──────── Data shown

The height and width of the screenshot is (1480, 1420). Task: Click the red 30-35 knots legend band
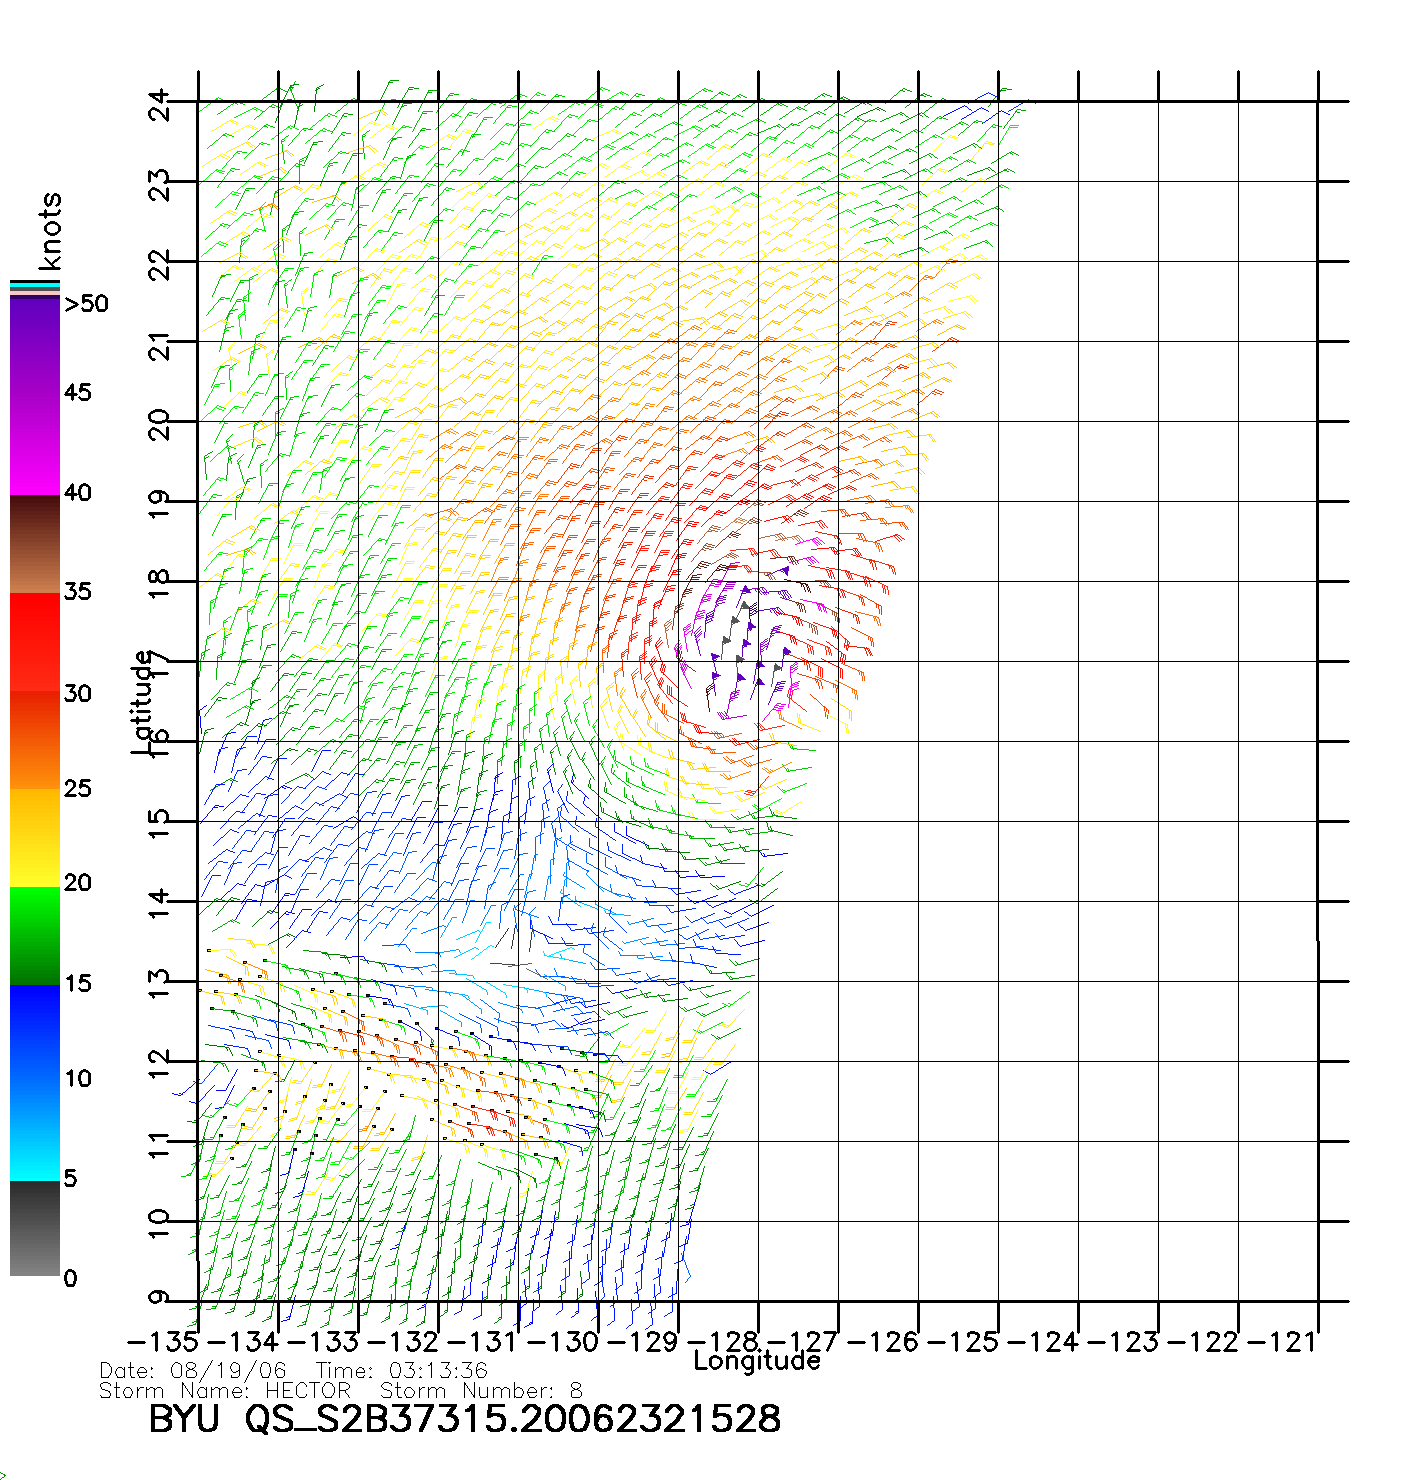pyautogui.click(x=35, y=640)
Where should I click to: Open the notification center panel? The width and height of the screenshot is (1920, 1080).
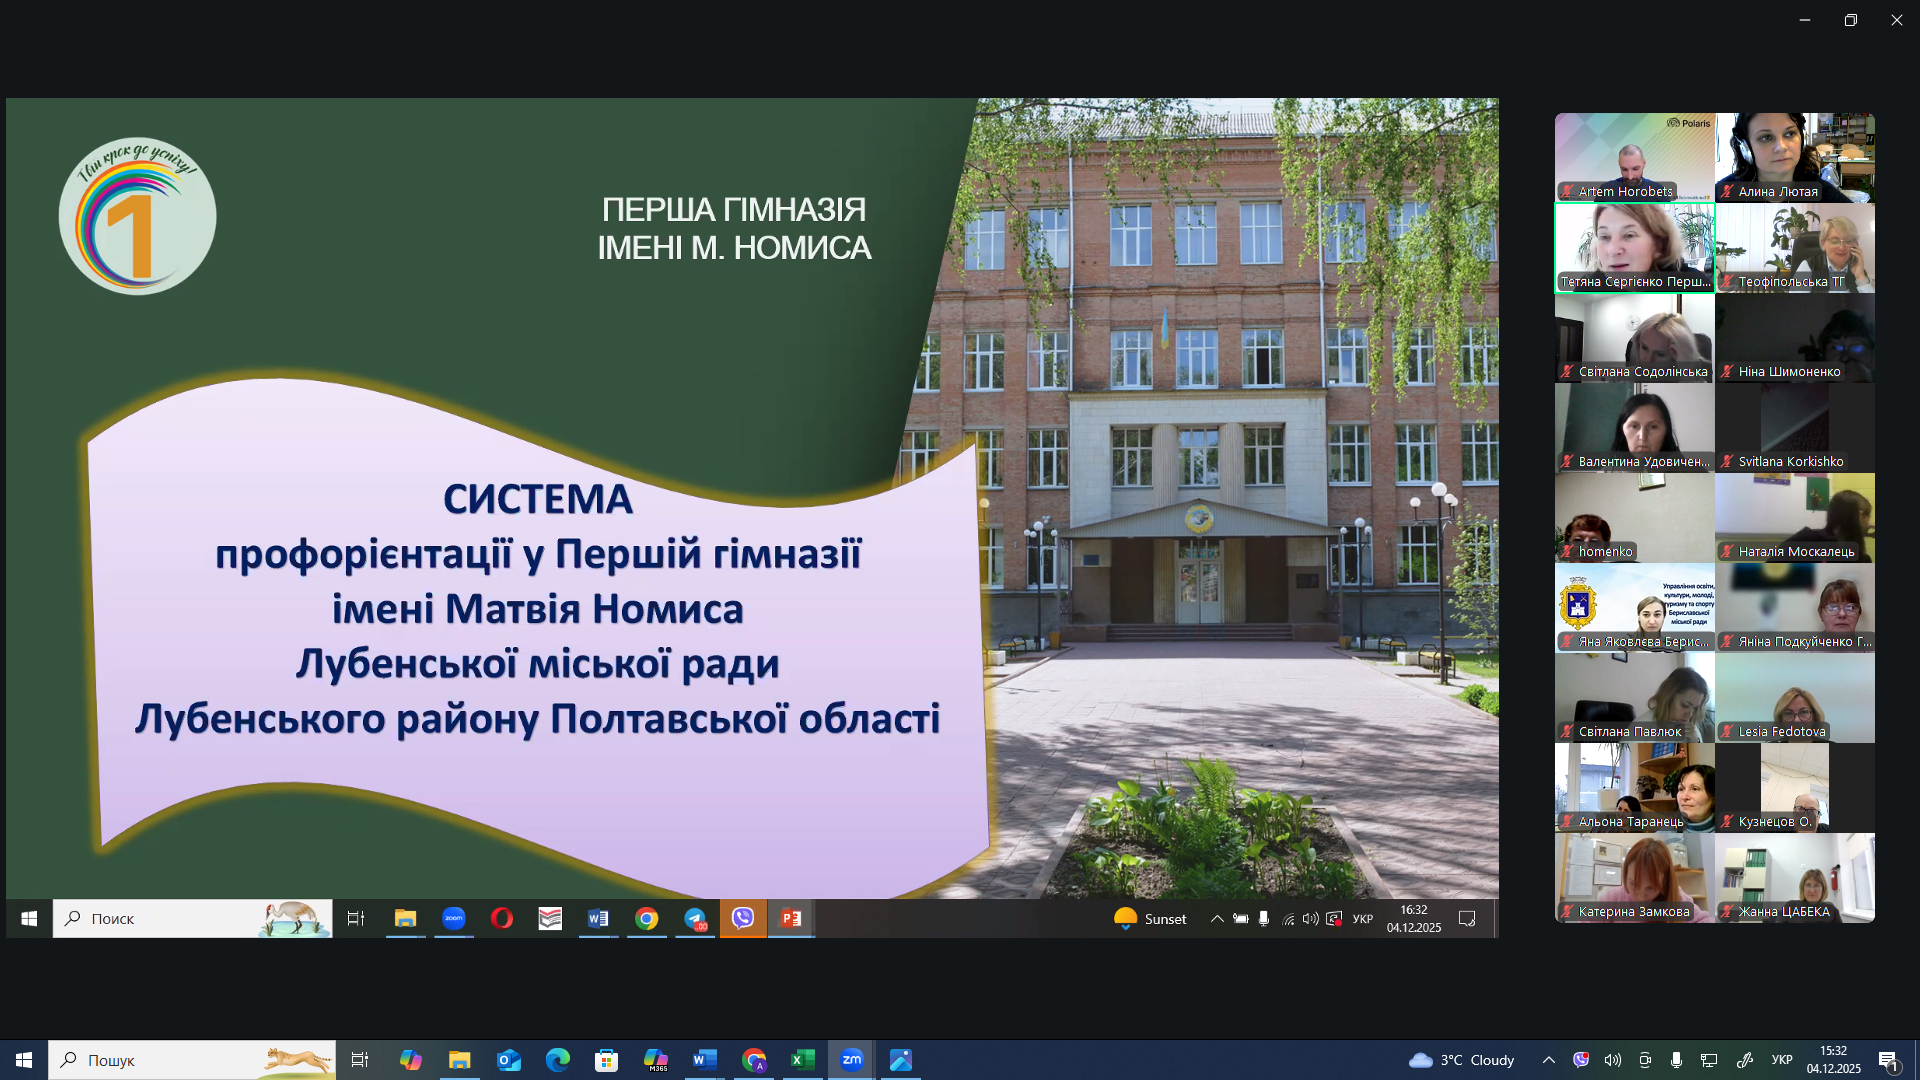pos(1889,1060)

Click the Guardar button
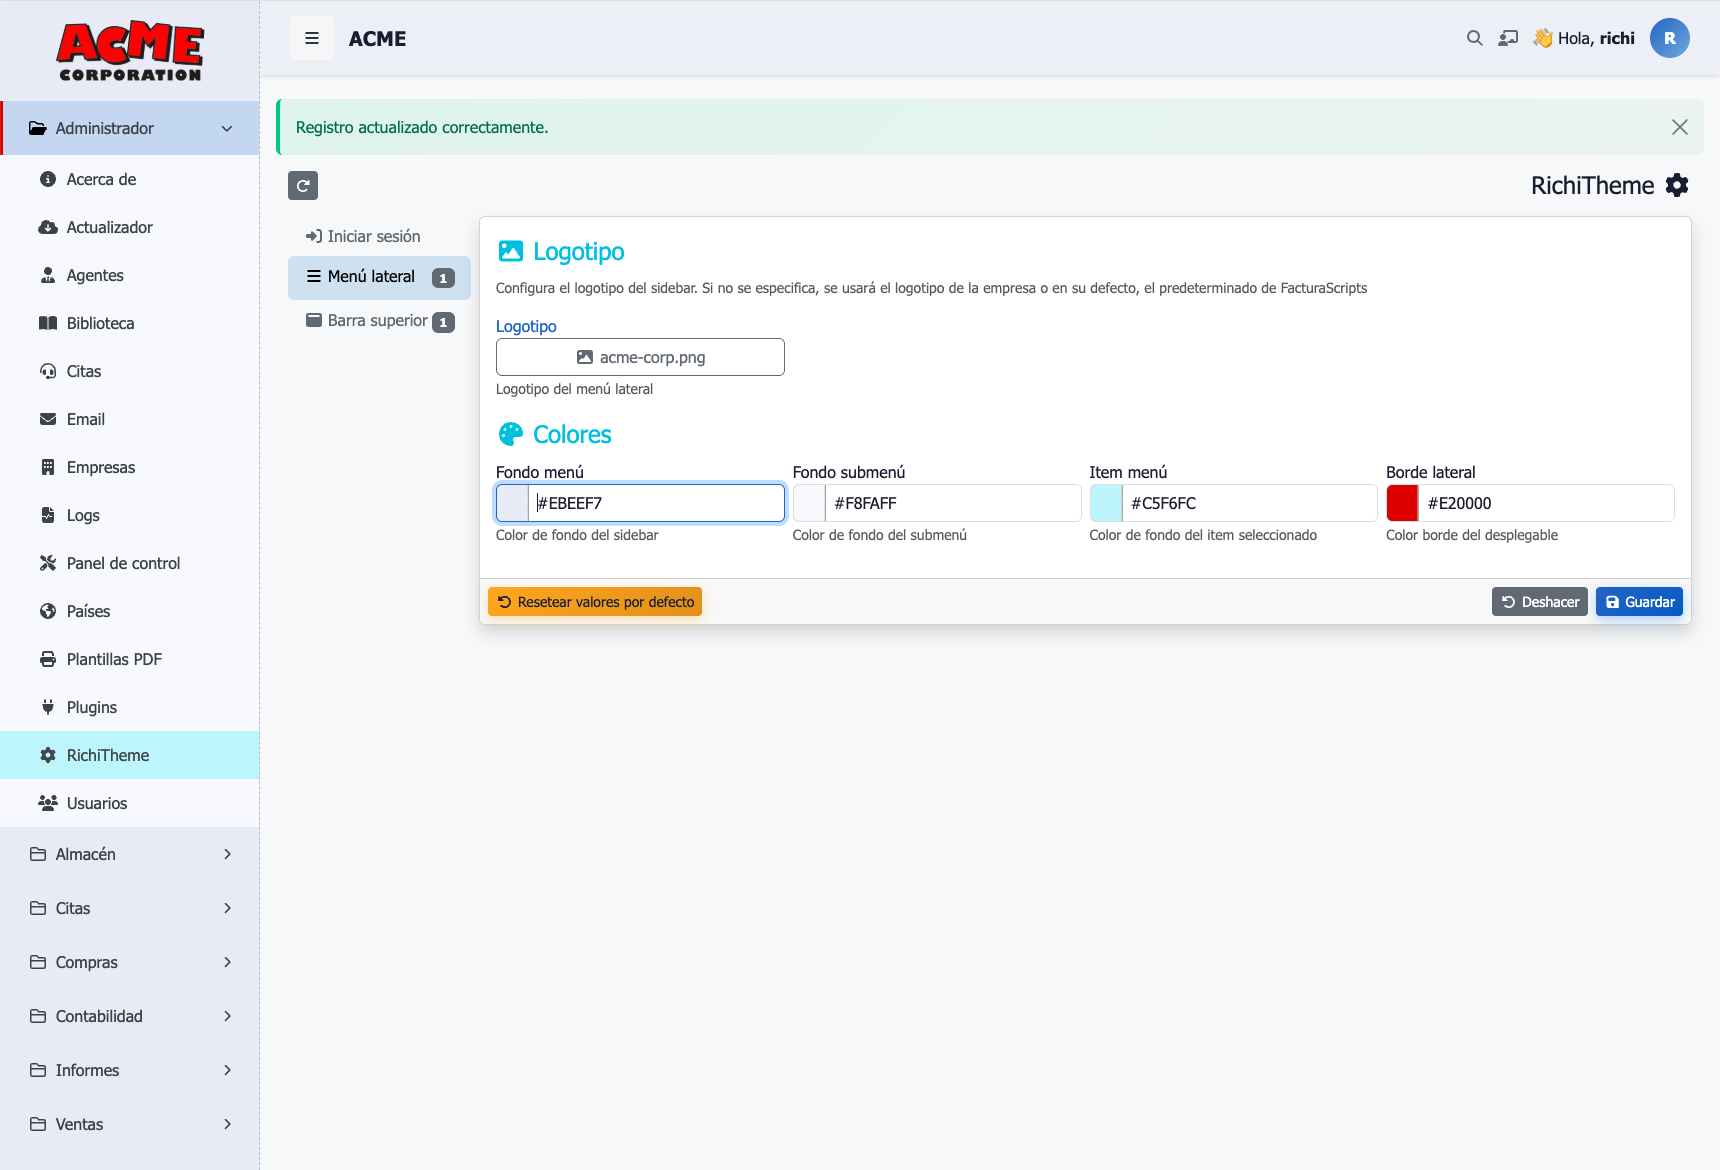(1639, 602)

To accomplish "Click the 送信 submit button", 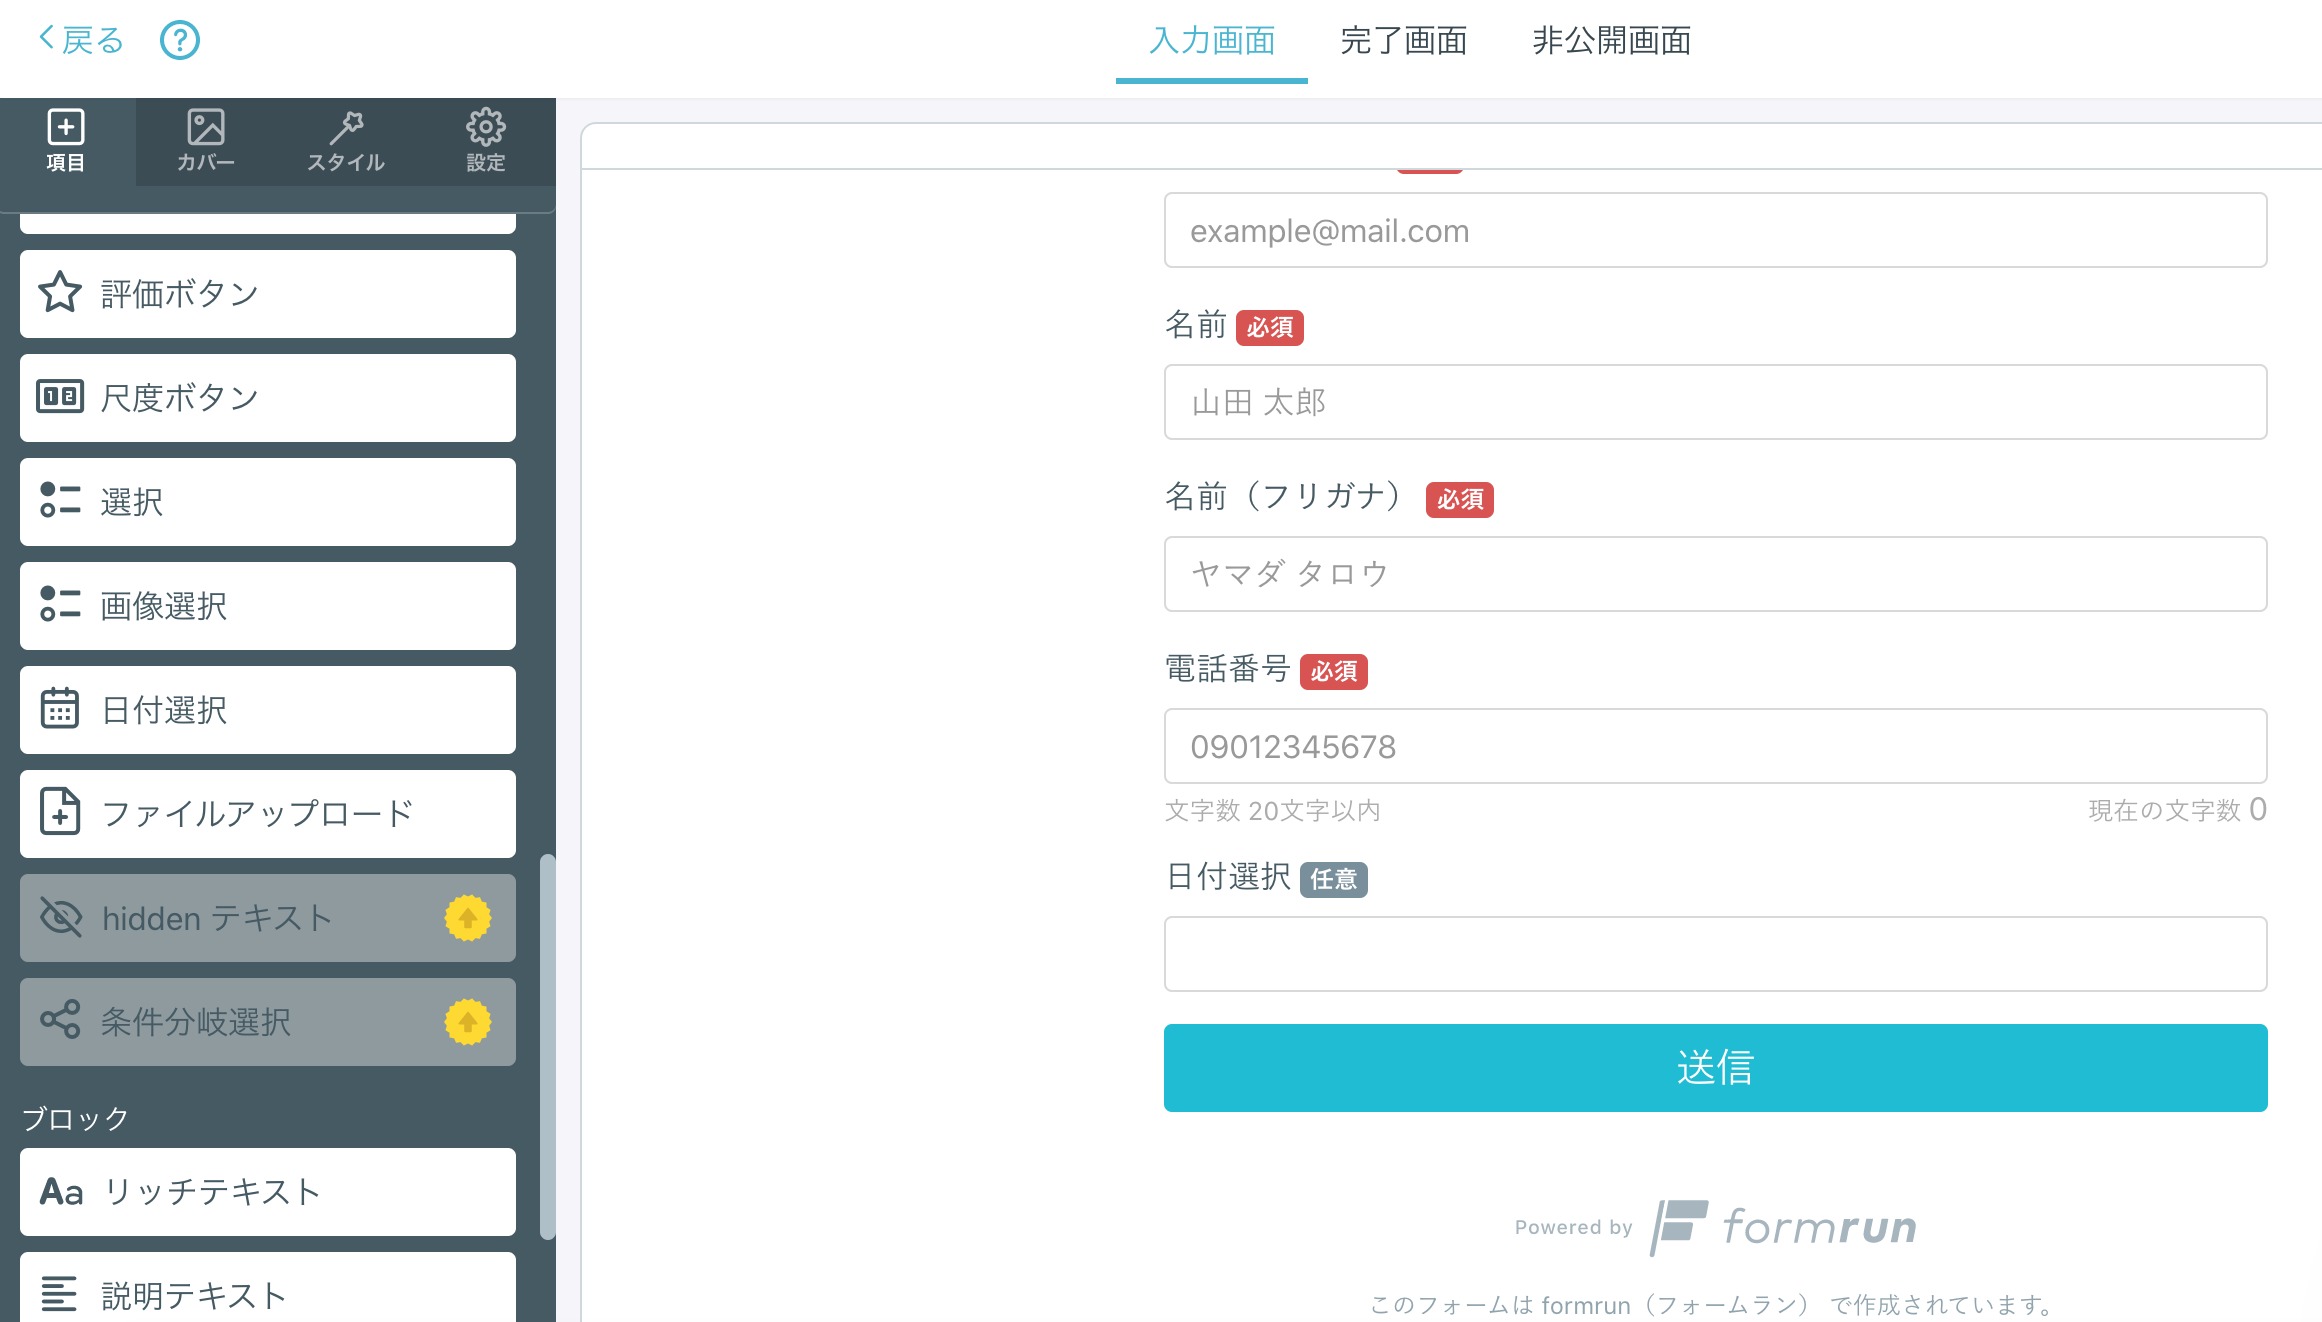I will [x=1714, y=1068].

────────────────

_The request_: Copy every line of the data above that contains the word "height".

_Exercise response_:
The height and width of the screenshot is (1480, 1420). Task: Click the red 30-35 knots legend band
Where should I click to: Open the notification center panel? The width and height of the screenshot is (1920, 1080).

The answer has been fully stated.